So /an/ how many of you either work in /an/ careers or do wildlife photography or breed? I know we have a fair amount of people that work in research and breeders but I never see any photographers. Anything related to the hobby of animals and nature besides owning a pet.
It's probably because any hobbiest photographer posts on /p/ for feedback. I want to try to get into basic photography of nature and deep space. I have a Nikon D3300 to start with. Just need to learn how to take pictures super good.

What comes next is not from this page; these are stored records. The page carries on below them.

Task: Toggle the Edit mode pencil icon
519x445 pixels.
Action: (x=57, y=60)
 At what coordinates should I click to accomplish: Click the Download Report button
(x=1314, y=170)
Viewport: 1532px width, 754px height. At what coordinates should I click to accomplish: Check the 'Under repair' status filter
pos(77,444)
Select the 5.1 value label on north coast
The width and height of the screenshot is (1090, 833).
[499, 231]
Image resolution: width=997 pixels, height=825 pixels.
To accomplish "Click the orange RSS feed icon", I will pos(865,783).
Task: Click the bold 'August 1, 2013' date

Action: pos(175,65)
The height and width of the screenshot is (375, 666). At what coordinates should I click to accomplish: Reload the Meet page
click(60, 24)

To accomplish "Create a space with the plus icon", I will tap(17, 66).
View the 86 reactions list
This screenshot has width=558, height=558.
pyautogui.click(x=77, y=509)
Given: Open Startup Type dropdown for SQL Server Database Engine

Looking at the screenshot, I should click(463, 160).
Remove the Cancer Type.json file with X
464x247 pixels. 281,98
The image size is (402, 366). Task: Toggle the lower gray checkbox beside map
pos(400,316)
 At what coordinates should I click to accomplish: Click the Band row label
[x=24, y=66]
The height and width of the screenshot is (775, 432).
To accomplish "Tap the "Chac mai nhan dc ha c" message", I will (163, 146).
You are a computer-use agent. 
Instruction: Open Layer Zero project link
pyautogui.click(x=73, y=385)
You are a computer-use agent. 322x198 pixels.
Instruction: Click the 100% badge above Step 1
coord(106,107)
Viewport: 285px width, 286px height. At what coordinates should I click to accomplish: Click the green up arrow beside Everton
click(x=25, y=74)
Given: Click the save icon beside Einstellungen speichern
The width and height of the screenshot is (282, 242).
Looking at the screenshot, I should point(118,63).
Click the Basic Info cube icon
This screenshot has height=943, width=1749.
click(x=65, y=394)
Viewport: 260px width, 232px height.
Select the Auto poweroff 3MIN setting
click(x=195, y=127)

I don't know I've been interested in picking up a camera for awhile. I travel a lot and do a lot of wilderness exploring that I'd love to be able to take pictures of. I'm not sure of what camera system to buy into between nikon or canon I know it doesn't matter but I'm just really anal about these things. 7dmark ii seems really alluring but I can't shake how much I like the d810. I love birds but I do just work with smaller subjects like reptiles and inverts
I breed inverts (mantids) as well so it'd be nice to actually get some good photos of them.
I volunteer at a raptor rehabilitation center three times a week.
That's really cool how is it? Any advice on volunteering or just working there/with the birds in general?
I've been meaning to volunteer somewhere with raptors but I haven't found one specifically for it near me so applied to a general place wildlife rehab please instead.
Not the original commenter, but I have been doing rehab for many years. I would highly recommend starting at a general rehab and working your way up to raptors. Raptors are the most unforgiving wildlife to handle in my opinion because it takes just a little mistake for something really terrible to happen to someone. I am glad Thst I slowly worked my way up from squirrels and doves to raptors.
A general tip is to not make eye contact, especially owls. They take it as a threat and will act crazy.
I would recommend Canon. Their lenses tend to be cheaper than Nikon for the same, if not better, quality. Also more decent entry level bodies. When you go out hiking or bird watching or whatever, try and sneak a peek at people's camera and you'll see probably 70% canon and 30% Nikon or other.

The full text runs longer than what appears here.